Action item: After locating the line that holds "Click the second result's site favicon", copy that line and all that follow it word for word through the end of the data, with no pictures.

___ The data

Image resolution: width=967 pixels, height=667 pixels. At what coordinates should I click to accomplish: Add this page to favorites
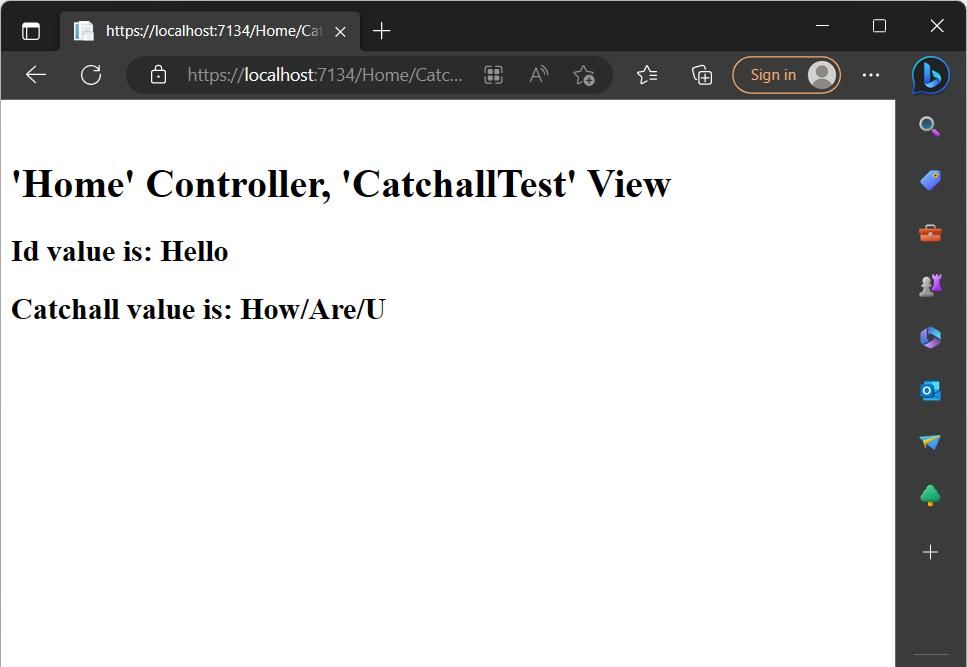click(584, 74)
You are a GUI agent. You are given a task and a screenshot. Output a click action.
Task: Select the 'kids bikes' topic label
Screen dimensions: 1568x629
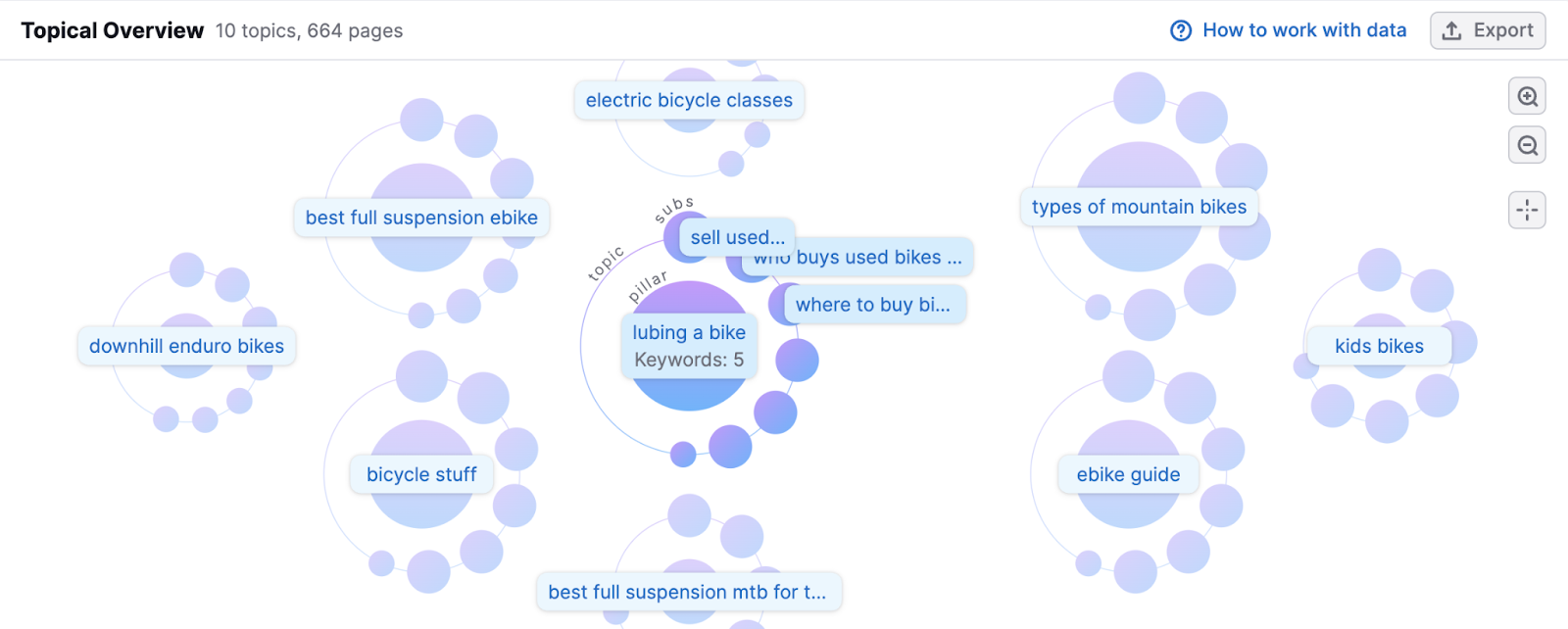click(1380, 345)
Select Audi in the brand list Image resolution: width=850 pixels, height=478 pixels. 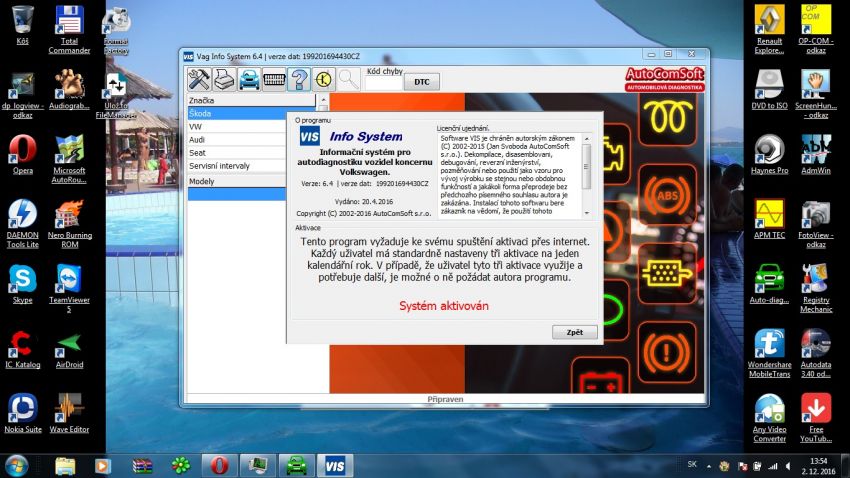coord(252,140)
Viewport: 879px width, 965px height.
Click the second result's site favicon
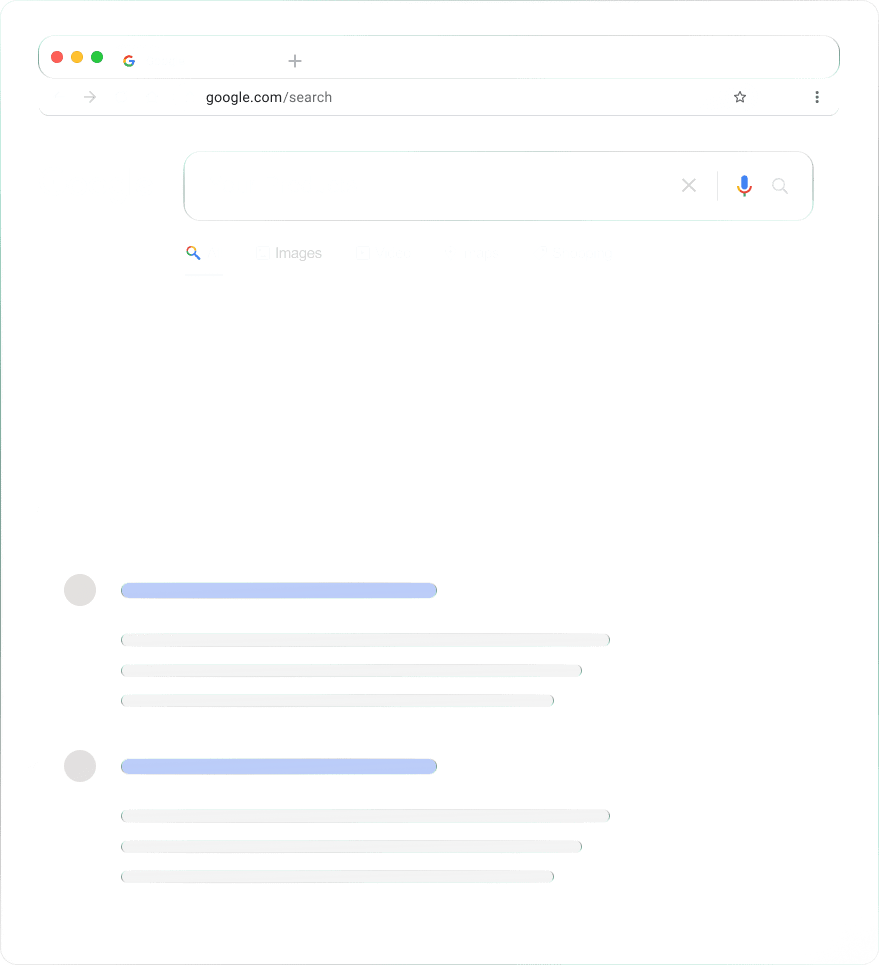[80, 767]
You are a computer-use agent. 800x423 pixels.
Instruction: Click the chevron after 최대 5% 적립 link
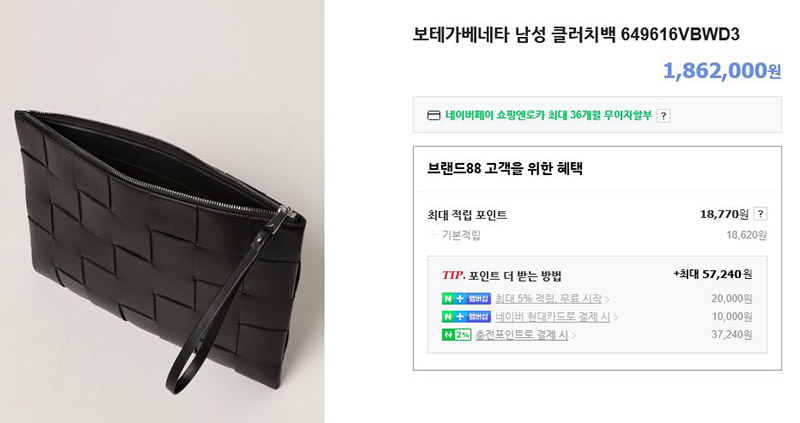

______

Task solution:
Click the second result's site favicon
[80, 767]
You are a computer-use agent. 800x423 pixels.
Instruction: Click the chevron after 최대 5% 적립 link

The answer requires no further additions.